3 Implementation and Testing

The following describes the hardware and software specifications and technology for the person tracker and their implementation. The hardware used in for the application is an Intel i7 2620m with 8 GB of RAM and GeForce GTX 1060 with 6 GB VRAM. For image capturing a Sony PlayStation Eye Camera is used, with a framerate of 60 frames per seconds and low motion blur. The resolution of 640\(\,\times \,\)480 satisfies the required resolution for the detector CNN. The software implementation is written completely in Python and takes place on Ubuntu 14.04 LTS. For array implementations and operations, we use Numpy. The SLAM part runs on a NVIDIA Jetson TK1 developer kit with a Bosch BNO055 IMU.
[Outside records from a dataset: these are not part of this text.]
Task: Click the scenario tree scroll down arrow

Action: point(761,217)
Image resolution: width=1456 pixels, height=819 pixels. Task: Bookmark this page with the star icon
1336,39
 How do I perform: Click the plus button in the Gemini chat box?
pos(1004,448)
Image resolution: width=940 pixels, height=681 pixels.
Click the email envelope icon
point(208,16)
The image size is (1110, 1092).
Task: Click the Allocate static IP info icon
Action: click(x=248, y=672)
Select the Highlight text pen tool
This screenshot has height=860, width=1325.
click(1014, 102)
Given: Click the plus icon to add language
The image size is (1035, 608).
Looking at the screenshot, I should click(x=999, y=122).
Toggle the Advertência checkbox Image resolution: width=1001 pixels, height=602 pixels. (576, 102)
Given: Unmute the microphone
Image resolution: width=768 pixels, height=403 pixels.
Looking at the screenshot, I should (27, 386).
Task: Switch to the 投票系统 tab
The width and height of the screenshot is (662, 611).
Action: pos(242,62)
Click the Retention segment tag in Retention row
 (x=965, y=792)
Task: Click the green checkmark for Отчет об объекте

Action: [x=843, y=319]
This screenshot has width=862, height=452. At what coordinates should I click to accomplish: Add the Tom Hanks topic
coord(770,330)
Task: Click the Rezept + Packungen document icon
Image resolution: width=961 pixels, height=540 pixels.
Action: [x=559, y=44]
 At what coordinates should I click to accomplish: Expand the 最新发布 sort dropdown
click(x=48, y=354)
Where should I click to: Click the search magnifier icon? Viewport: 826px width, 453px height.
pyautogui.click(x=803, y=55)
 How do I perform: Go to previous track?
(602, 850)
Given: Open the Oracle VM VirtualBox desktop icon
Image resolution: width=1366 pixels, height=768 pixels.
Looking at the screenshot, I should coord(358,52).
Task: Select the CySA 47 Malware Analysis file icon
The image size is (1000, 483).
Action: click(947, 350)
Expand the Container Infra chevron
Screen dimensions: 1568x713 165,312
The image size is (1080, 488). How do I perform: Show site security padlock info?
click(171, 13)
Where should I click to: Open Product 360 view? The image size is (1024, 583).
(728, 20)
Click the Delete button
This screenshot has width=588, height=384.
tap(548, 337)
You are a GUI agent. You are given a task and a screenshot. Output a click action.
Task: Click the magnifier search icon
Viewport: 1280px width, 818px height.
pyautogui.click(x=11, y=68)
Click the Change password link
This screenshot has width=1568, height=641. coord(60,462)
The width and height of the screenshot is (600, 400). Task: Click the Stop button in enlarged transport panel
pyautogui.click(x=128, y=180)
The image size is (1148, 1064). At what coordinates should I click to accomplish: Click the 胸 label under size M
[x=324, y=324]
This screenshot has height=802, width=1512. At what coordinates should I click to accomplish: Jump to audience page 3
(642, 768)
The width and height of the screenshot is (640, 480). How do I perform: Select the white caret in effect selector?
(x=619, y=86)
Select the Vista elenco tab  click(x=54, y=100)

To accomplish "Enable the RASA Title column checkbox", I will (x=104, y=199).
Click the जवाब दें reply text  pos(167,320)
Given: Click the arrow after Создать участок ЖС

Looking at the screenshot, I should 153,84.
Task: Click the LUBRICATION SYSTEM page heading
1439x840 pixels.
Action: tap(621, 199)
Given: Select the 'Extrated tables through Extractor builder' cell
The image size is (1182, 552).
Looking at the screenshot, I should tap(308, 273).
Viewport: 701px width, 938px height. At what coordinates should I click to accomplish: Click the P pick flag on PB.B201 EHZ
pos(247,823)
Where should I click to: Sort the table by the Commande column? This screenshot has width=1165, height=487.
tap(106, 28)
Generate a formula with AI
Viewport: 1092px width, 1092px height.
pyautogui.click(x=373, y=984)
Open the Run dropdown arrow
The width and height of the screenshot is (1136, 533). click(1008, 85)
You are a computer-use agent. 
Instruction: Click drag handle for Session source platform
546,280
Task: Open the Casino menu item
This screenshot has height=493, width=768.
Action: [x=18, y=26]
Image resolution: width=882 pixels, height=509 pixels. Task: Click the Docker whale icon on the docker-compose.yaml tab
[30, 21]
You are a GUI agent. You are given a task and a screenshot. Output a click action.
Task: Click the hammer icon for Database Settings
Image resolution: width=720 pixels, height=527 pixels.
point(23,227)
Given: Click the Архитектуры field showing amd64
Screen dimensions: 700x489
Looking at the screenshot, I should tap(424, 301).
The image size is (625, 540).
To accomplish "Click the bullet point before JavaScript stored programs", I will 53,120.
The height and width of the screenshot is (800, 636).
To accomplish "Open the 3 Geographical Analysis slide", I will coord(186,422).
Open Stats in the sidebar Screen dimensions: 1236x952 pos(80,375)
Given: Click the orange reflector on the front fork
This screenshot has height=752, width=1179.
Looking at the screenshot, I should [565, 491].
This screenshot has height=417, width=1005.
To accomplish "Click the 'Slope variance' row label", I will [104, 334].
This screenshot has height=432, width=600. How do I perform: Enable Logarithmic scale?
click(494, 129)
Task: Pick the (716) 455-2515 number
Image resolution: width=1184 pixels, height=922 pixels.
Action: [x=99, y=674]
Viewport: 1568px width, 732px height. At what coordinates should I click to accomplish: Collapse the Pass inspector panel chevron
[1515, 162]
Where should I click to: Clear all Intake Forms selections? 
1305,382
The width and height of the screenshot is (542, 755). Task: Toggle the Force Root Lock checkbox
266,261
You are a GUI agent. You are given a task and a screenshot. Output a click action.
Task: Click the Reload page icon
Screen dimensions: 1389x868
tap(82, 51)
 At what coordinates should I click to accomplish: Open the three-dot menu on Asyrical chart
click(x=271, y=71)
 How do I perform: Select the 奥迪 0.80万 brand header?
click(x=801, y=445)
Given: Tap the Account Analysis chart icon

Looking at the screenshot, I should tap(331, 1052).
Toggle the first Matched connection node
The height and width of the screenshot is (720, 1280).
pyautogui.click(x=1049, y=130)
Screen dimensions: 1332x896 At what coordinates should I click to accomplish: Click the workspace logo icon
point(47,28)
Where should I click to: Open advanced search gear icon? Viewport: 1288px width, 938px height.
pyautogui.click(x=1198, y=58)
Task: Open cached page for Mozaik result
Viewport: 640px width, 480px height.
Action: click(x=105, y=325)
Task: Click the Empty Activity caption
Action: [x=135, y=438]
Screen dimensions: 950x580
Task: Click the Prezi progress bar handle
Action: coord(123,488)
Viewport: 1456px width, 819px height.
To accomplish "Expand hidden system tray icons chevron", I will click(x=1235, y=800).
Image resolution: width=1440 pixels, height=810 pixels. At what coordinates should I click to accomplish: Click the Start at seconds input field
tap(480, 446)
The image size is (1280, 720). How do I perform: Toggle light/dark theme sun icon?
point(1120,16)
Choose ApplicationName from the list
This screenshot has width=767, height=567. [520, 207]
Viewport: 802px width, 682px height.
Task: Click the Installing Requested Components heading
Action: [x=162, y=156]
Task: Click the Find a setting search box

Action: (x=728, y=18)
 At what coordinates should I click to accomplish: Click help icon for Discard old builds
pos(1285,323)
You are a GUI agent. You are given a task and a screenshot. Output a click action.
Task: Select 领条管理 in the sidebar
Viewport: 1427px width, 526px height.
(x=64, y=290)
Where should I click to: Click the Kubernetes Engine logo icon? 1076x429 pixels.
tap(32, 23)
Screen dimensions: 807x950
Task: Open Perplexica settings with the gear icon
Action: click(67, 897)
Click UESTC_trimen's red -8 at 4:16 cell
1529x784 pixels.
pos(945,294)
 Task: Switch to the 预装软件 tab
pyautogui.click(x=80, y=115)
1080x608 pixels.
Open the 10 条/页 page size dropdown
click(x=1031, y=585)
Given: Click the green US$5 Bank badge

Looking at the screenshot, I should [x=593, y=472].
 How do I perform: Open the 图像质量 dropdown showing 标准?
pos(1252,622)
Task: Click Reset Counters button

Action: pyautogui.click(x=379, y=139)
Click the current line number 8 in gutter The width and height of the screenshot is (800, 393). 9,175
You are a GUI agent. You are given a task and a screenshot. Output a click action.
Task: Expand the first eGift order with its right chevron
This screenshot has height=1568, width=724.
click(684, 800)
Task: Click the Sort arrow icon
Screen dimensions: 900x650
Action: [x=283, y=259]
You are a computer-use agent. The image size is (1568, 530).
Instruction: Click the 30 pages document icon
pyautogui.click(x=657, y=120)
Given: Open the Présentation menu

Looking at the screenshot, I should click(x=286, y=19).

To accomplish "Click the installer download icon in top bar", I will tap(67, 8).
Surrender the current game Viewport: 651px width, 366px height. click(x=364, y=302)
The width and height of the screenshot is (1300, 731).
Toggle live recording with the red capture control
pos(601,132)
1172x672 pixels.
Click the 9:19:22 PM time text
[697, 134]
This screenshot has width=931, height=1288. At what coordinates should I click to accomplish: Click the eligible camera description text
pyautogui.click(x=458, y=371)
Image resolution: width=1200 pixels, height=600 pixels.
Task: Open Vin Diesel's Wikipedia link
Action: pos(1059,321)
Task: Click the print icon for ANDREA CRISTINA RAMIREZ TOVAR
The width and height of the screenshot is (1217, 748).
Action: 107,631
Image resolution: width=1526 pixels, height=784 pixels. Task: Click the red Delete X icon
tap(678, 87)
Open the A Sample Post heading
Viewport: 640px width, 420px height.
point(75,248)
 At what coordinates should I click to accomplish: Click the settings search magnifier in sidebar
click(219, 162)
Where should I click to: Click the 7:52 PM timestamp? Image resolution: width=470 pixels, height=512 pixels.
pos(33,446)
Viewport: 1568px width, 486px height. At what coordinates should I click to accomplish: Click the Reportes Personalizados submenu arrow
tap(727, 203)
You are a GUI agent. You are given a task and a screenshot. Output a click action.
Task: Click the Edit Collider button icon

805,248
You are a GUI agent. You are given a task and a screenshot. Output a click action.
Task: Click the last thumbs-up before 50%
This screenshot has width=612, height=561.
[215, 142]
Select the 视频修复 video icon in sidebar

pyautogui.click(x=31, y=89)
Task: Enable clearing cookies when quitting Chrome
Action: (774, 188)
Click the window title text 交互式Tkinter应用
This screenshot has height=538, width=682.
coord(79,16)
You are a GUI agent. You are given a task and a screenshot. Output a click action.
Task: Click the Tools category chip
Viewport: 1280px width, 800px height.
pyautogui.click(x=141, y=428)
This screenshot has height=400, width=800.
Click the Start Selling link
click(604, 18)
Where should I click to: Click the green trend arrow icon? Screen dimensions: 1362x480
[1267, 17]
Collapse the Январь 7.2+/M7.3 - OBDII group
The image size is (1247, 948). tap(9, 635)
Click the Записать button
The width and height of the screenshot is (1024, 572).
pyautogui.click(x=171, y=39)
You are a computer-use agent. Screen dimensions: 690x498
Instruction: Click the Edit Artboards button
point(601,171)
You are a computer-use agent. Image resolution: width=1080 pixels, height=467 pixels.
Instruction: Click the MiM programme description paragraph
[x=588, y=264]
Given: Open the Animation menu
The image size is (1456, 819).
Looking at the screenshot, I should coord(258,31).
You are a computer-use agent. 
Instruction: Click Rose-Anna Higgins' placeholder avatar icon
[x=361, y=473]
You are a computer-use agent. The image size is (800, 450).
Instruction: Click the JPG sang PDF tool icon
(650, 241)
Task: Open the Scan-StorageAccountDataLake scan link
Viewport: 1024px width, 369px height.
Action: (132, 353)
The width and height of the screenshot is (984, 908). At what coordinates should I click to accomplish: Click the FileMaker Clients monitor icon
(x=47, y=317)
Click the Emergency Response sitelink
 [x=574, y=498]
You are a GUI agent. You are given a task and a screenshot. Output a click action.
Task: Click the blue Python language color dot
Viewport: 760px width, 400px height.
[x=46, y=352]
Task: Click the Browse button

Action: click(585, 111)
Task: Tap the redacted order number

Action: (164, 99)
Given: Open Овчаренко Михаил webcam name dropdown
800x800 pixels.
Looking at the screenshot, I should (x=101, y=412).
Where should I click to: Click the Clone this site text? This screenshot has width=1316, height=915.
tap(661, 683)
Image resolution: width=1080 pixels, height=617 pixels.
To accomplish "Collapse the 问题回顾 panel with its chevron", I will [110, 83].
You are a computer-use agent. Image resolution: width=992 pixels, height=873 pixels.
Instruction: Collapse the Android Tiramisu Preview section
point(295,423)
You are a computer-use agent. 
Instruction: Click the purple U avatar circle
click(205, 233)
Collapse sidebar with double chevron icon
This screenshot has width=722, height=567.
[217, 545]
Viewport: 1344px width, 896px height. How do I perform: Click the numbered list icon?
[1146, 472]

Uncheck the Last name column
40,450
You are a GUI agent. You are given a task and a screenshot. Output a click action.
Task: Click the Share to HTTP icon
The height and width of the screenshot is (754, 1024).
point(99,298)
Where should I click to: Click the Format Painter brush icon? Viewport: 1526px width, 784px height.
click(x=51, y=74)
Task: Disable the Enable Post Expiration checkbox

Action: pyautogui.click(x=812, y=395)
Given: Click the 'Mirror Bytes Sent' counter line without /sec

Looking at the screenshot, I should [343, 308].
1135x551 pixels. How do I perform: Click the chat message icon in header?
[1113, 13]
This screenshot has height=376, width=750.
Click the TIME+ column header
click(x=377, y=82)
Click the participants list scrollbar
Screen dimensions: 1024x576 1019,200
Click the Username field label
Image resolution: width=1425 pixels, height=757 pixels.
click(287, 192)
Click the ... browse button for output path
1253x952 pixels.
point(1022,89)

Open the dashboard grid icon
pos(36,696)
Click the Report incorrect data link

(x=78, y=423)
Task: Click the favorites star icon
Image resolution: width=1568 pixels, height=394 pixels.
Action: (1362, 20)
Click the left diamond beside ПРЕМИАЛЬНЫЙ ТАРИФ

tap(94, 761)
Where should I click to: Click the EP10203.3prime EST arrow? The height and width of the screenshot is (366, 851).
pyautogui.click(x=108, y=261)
User Interface: The user interface of the head tracker is implemented with OpenCV. The user interface shows the current captured scene. All detections are marked with bounding boxes and their position in world space coordinates. To trigger a tracking request, a user simply clicks inside the target bounding box. Alternative implementation may allow for voice or gesture based selection of a bounding box by ID. The tracked head is marked with a different colour, to distinguish the detection bounding boxes. Figure 5 shows the implemented user interface.

Fig. 5.
figure 5

User interface of the head tracker. Detection bounding boxes in green, tracking target in red. Displayed over each is the head position in world space coordinates in relation to the camera sensor. (Color figure online)

Fig. 6.
figure 6

Video image sequence of the Follow Me application

Robot Motion Control: The final positional data P from the Kalman filter prediction is sent to the robot’s motion controller feedback algorithm, which calculates rotation angle and distance to point P with respect to the robot’s coordinate space. The feedback algorithm is set to keep a fixed offset to the target.

Testing: Figure 6 depicts a video image sequence. In the upper left corner, the User Interface is overlaid. The scenery is shot in third person to provide a holistic view of the demonstration. In the image sequence, several persons cross and occlude the tracked person in front of the robot in between person and robot and behind the person. Notice the tracking stays on the target person.

4 Conclusion

We have implemented an early working Follow Me application with the potential to achieve better results than existing solutions which use more expensive sensors. Our system is still work in progress, though. Further tasks aim to improve stability in the wild, while keeping low budget hardware. With SLAM, we can create a map of the environment to improve navigation and obstacle avoidance. We suggest upgrading the workflow with the use of blend shapes in the 3D morphable face model. Blend shapes are simply described by the difference between two three dimensional objects. Those objects represent human faces with different expressions. After the registration of the face with the method of a 3D morphable model (3DMM) [11] we can do further normalization via blend shapes and eventually enable a more stable face recognition.